Our 4-Year-Olds Share Their Current Ten Favorite Books

These are the five books each that our sons chose when we asked them for their favorite books. We also asked them to say why they love the book.

Trent

Peter & Ernesto: A Tale of Two Sloths by Graham Annable

Peter didn’t want to go because he was scared. He was scared because he would have to go to the ocean to get Ernesto. Peter wanted to go on an adventure and see the whole sky, but that would take a long time.
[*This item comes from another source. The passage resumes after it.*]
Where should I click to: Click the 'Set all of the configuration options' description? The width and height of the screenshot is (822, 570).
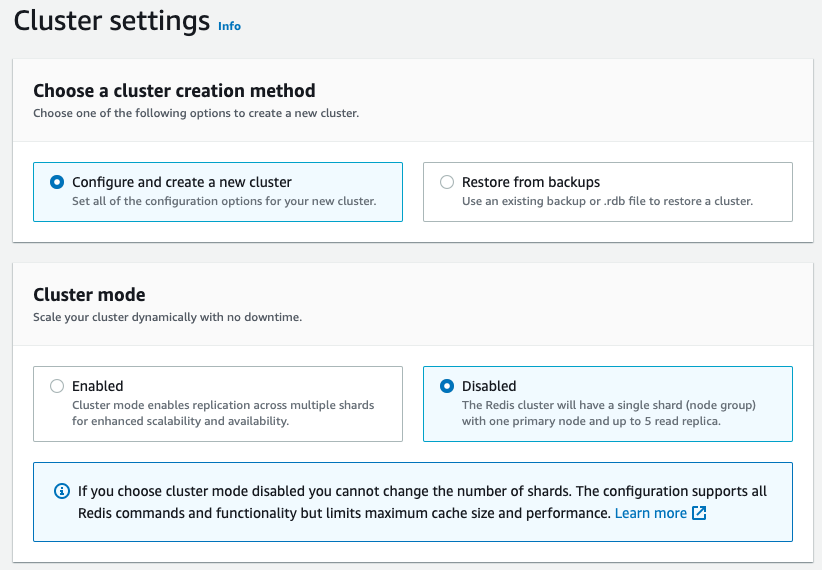click(224, 201)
Baby Monkey, Private Eye by Brian Selznick and David Serlin

Baby Monkey saves the day and finds stuff for everyone. And he eats snacks, and I like snacks, too, like Baby Monkey Private Eye. He tries to put his pants on but he does it upside down on his head and that is funny!

Pete the Cat and the Bad Banana by James Dean

Pete the Cat is so silly, and he wins the race. The banana race. There are bad, bad, bad, yucky, mushy, black bananas, but not all bananas are bad. All bananas are not bad, but some are. He ate a bad banana, so he tried other food. Like hot dogs that he had for dinner. For breakfast he couldn’t have a hot dog since he just had one, so he wanted a banana.

Kellee’s note: Trent actually wanted to put multiple Pete the Cat books on the list, and I had him pick his favorite. He loves Pete!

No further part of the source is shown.